Noise levels: There’s a pleasant hubbub when the restaurant is full, but it accommodates normal-volume conversation easily. The design includes successful efforts at noise abatement, including subtle acoustic ceiling tiles that look like pressed tin.

Ambiance: Think welcoming British gentleman’s club with a wink and a nod: leather banquettes and pinstriped fabric on the chair backs contrast with an open kitchen, a very Sac patio for when the rain stops and cheeky faux portraits.



Chef Oliver Ridgeway, formerly of Grange, fulfills a bold vision for a California-British brasserie here, offering solid comfort and excellent fare in a lively setting that never takes itself too seriously.
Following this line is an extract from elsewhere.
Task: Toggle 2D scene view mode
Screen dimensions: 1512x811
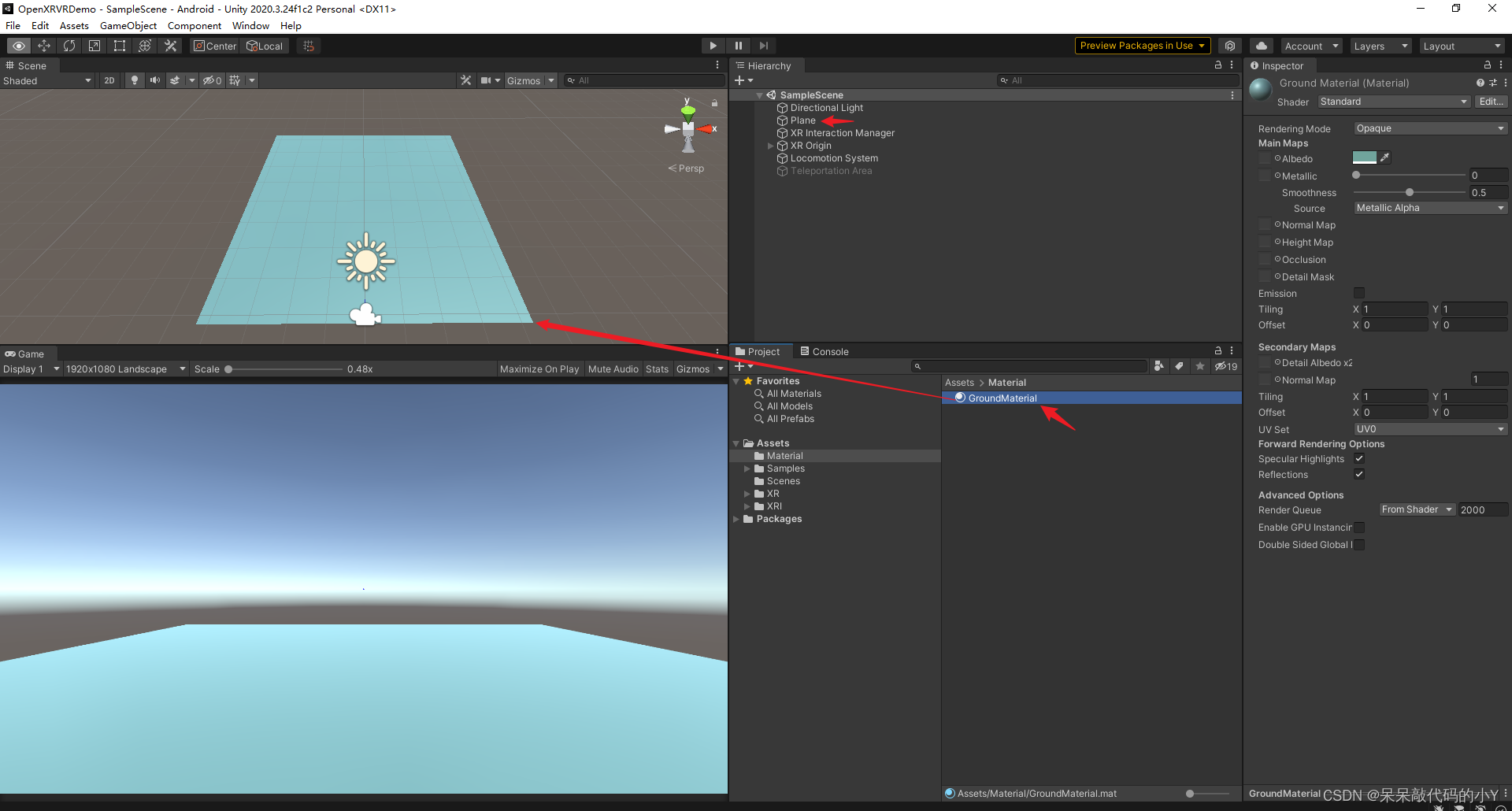Action: coord(109,80)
It’s worth a special-occasion splurge, but also a welcome addition for downtown lunch.



Roast beef, steak tartare, farmers cheese, sausage rolls and salt-cod fritters all shine, showing off the kitchen’s modern-British flair – but Ridgeway and chef de cuisine Clint Johns also showcase local products, as in a delightful Passmore Ranch caviar service or rack of pork with endive. Desserts are a bit of a weakness.


Polished and seamless service befitting the British theme, but with a very California hint of informality and fun. If you’re worried about stuffiness, don’t be.


There’s no doubt it’s on the pricey side; this is a place that offers a caviar service. But it’s not gouging and the quality befits the pricing: appetizers are in the teens, mains start at $22 and there are some reasonable lunches for under $20.